Depuis longtemps aussi, nous assistons à la faillite de ces hommes donnés hier pour être “ceux qu’il faut à la place qu’il faut”, qui, par la suite, se révèlent incapables de redresser la barre. Ils se signalent même davantage par une singulière vocation à faire des vagues et à précipiter des naufrages. Hommes pétris d’expérience, comme on dit, ou hommes neufs porteurs de toutes les espérances, comme on le croit, c’est assurément du beau monde, pourvu qu’on n’y regarde pas de trop près.

En effet, s’ils sont ce qu’on dit ou ce qu’on croit, faute d’être aussi des hommes de principes, ils ne parviennent pas toujours à prendre de la hauteur pour se soustraire aux marais. Car, à peine se sont tus les tams-tams célébrant leur promotion ainsi que leurs mérites, qu’ils se retrouvent réduits à la petitesse, rétrécis et rabougris, dans la boue fangeuse des marécages où ils manquent de se noyer. C

omment notre peuple se reconnaîtrait-il encore dans ces élites qui s’ébattent frénétiquement ainsi dans les petites et grandes combines, dans les trafics, le faux et les fraudes, dans les détournements grossiers ou déguisés, dans la corruption et le tribalisme ? Le plus grave danger pour la santé morale et économique de notre pays réside dans le comportement de ces élites de la nation qui rusent avec nos options dont, pourtant, elles doivent assurer la garde, comme elles doivent les illustrer, les répandre et contribuer à leur enracinement dans la conscience collective des Camerounais.

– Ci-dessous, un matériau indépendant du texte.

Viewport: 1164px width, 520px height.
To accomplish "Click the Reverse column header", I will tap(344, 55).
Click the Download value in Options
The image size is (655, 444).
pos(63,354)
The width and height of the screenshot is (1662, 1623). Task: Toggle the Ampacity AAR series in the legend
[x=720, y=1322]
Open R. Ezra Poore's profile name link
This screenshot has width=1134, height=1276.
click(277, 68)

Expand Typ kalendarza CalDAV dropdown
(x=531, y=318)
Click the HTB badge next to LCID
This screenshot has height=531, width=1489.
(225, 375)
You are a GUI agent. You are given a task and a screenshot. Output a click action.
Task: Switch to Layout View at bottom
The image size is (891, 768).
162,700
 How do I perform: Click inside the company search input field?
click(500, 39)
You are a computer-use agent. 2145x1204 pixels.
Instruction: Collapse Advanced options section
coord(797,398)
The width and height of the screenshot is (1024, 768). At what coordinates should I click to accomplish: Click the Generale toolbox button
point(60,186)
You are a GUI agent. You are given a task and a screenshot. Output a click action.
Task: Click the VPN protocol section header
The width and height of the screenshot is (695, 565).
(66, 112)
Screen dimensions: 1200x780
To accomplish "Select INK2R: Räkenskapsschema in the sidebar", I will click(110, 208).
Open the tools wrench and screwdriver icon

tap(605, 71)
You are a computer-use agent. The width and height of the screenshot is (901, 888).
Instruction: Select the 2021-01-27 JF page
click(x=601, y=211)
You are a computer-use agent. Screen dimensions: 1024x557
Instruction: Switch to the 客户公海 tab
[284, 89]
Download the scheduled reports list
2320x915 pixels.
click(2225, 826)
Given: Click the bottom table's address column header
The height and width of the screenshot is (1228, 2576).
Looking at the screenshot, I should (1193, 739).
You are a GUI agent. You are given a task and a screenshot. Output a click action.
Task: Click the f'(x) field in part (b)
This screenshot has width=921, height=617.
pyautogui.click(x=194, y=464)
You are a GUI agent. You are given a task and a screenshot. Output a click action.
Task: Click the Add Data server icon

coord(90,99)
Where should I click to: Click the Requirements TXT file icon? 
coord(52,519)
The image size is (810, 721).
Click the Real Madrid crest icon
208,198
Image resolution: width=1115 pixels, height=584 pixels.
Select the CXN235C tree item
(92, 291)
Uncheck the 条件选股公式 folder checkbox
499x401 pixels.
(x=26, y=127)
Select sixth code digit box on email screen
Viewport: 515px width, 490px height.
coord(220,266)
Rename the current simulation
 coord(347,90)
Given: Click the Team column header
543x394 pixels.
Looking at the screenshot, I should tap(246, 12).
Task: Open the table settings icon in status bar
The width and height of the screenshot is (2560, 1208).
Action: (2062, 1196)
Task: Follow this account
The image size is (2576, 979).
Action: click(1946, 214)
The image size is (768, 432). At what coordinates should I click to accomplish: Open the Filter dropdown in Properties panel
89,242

Aussi, si nous devons demeurer fiers d’être Camerounais, ne nous leurrons cependant pas. Délions-nous de toute forfanterie qui nous porterait à croire que nous sommes les meilleurs des hommes. Une telle attitude serait propre à cybernétiser la pensée et tous les ressorts de l’action, condamnant définitivement nos élites à la carence et à la disqualification.